ABOUT THIS EXERCISE: Write the next part of the personal blog post below, which reflects on a solitary vacation, school years, and a first job, beginning after its final line.

DOCUMENT SEGMENT:

Saturday, November 3, 2018
Ponderings
What's cooking? Nothing. If i wasn't in bed staring blankly in space, or travelling back and forth to the kitchen and the bedroom, of course i'd be working in that far far away land. Vacation, for most, means relaxing at the beach, eating out, shopping, meeting friends, family time, rest. Sounds wonderful.
I don't know what it means to me.
I am alone at the moment. When i start to look for everyone, they're just about to go somewhere. How ironic that i got an extended family and yet i'm always alone. Somebody just abduct me!
I've gone out thrice so far which thankfully kept my boredom at bay. But i can't stand staying out for too long, so here i am complaining. That's all about my not so galore vacation haha. I feel i'm too relaxed, but also mentally drained coz i've been thinking about what to do. Oh yeah i'm writing.
Currently thinking about the now, the job, how i balance the social and private life, how i'm trying to prove something, how i picture what the later life i'd like to be. If all these were school subjects, i'd never graduate 🤣🤓. In elementary, when asked what i wanted to be, i said i wanted to be a teacher. Then i grew up and realized that some things were not for me. They're for other people.
It's amazing how we adjust 🙂.
How did i even survive school life! I hated math and english, i showed little interest in history, filipino was terrible, oh i loved pharmacology in college, i was drawing or reading something else when bored during lectures, and attention called countless times- ms. Porcal, sit in front!
My first job was "online teaching"- dream come true! It was not out of the calling, but as a fresh graduate i was thriving and trying to be independent. Which was not easy. So getting that job was just to support myself financially while hunting for a job in the scary world of nursing. Which was not easy too.
Sad reasons to support that:
*You need to volunteer first before you can apply as a regular staff.
*You pay to get that "volunteer job".
*You have zero chance to be hired when the hospital needs 5 and 1000 000 of you applied. Hahaha
*I was the laziest person out there.

DATASET:
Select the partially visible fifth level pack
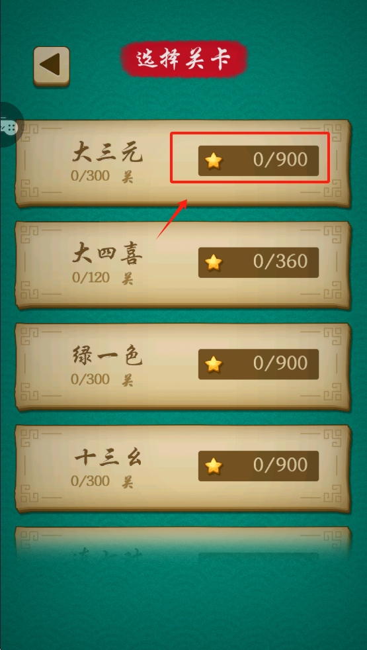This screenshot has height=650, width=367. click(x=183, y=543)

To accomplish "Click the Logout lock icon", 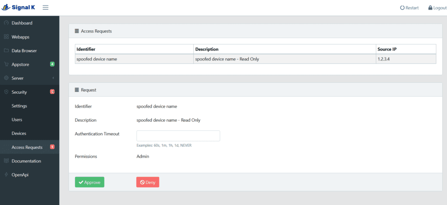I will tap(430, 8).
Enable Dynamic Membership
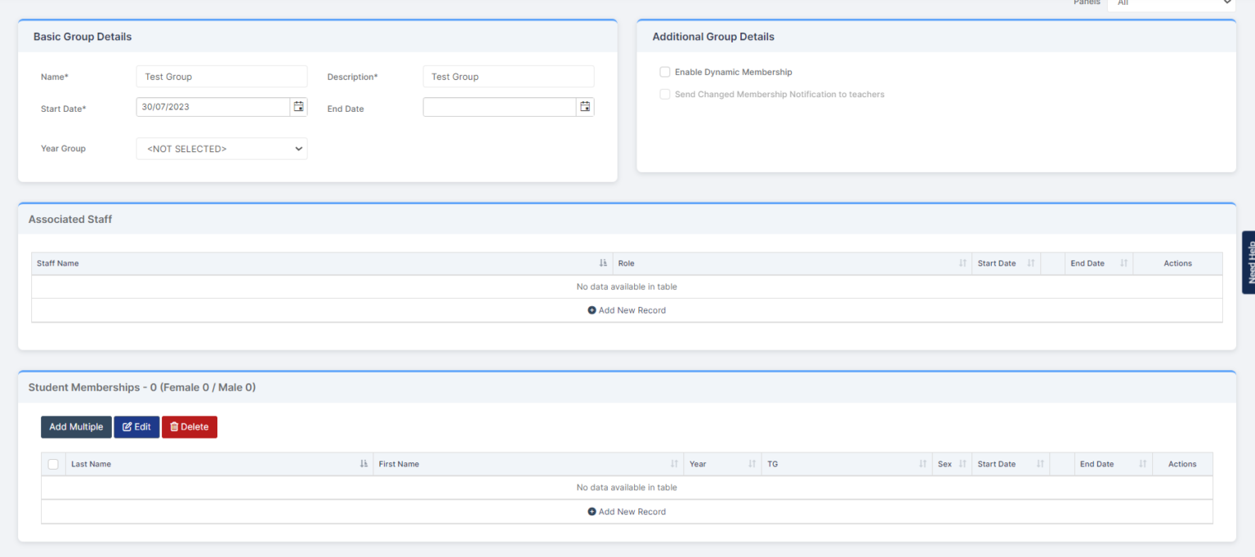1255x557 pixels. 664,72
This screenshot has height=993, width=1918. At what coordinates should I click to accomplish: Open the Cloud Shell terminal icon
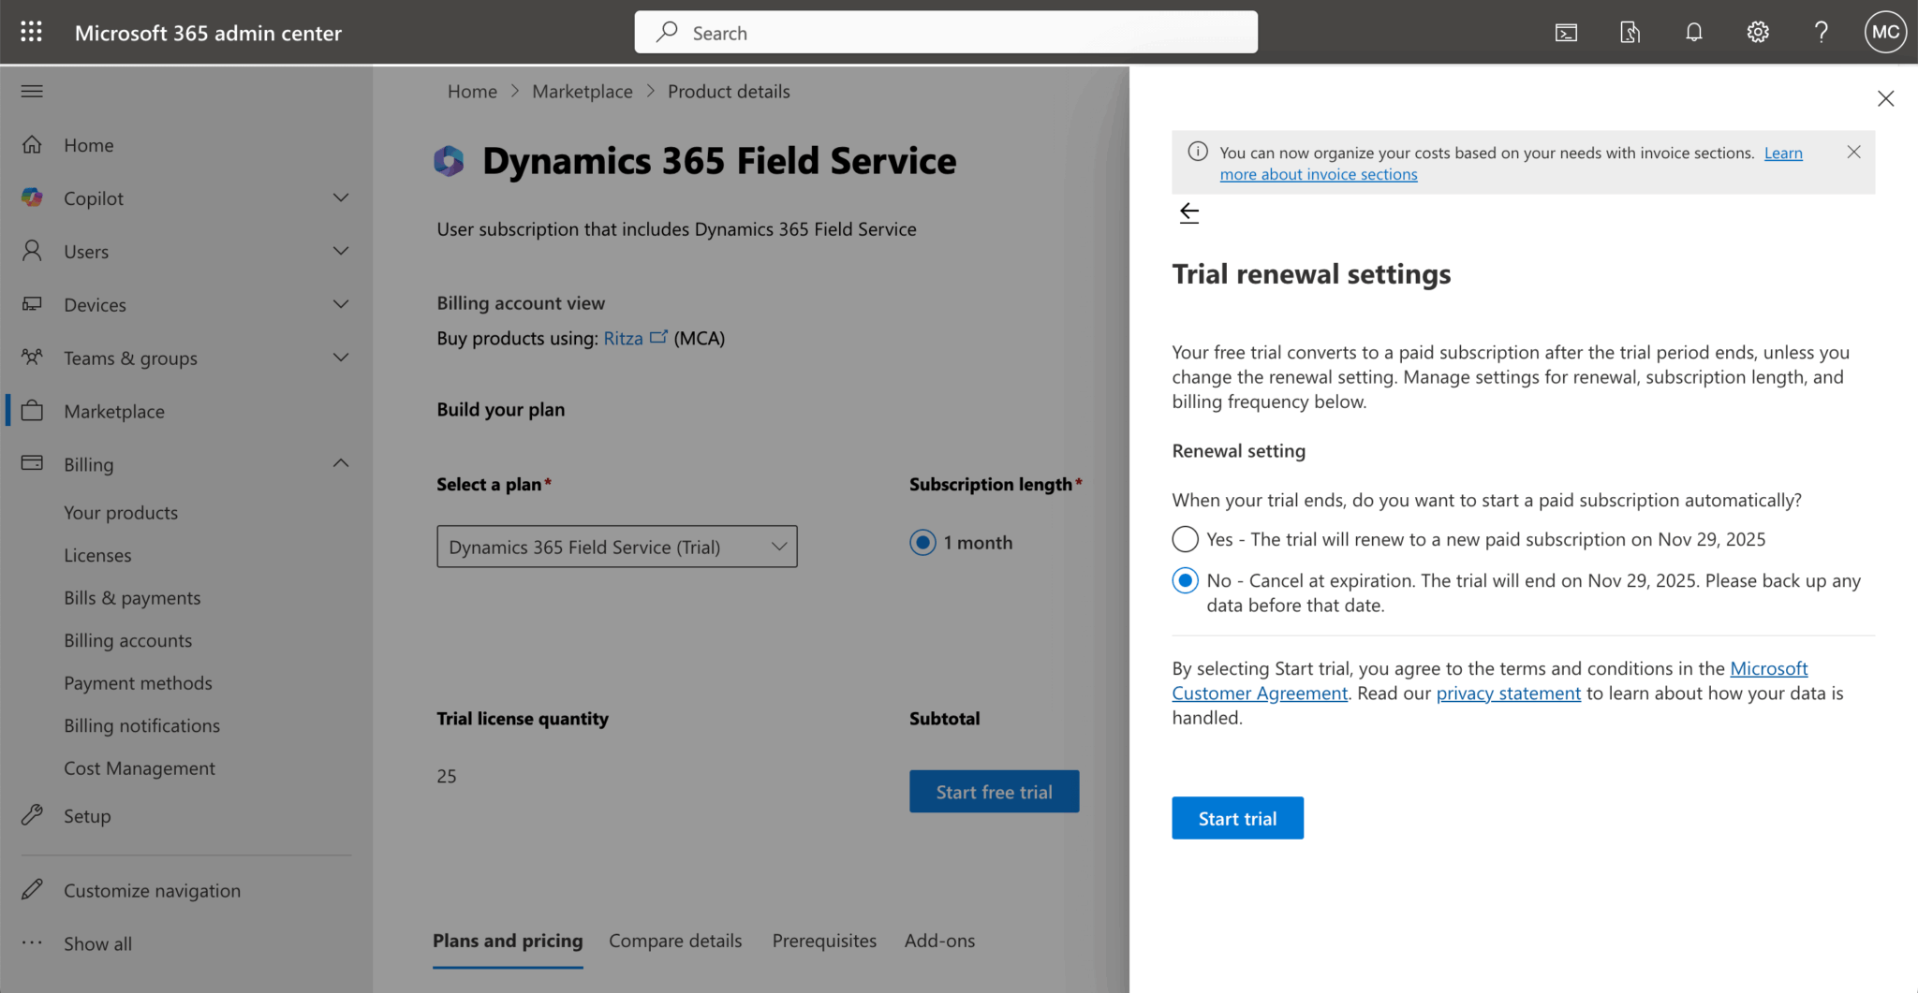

YOUR RESPONSE:
I taught online for 4 years, of which from the second year i was also working voluntarily at a town hospital- so basically one paid and one unpaid job. It took me so much mental preparation and self-convincing to start the hospital work coz i was lazy, i was enjoying teaching, and i was lazy. Always. Forever. But doin 2 jobs at the same time wasn't very easy. Teaching during the day and nursing at night. For 2 years. Sleepless. Restless. On my 26th birthday i finally decided to quit teaching, and after a month i quit the volunteer work. A sudden change, but i was already waiting for a go signal from the company i applied a new job for.
It's been 2 years since i got that job. Whenever i try something new, i always never enjoy it from the start. But as i've said it's amazing how we adjust. Now lovin it. Grateful to have it, coz not all people who want to have a job get one. The stress make me live. The people teach me so many things.
I think, whatever makes you happy, you don't really have to be good at it. Just engage in it. Whether it's painting or swimming or photography. Sky's the limit. If you wish to try something new, engaging helps you learn and gives you an experience. Practice this Irish!
I am looking forward to be working again, which i terribly miss, and the coworkers, the familiar place, the routine, the stress.
Maybe bein away for a while means a chance to ponder on things. Just like now. Alone. At home. On vacation.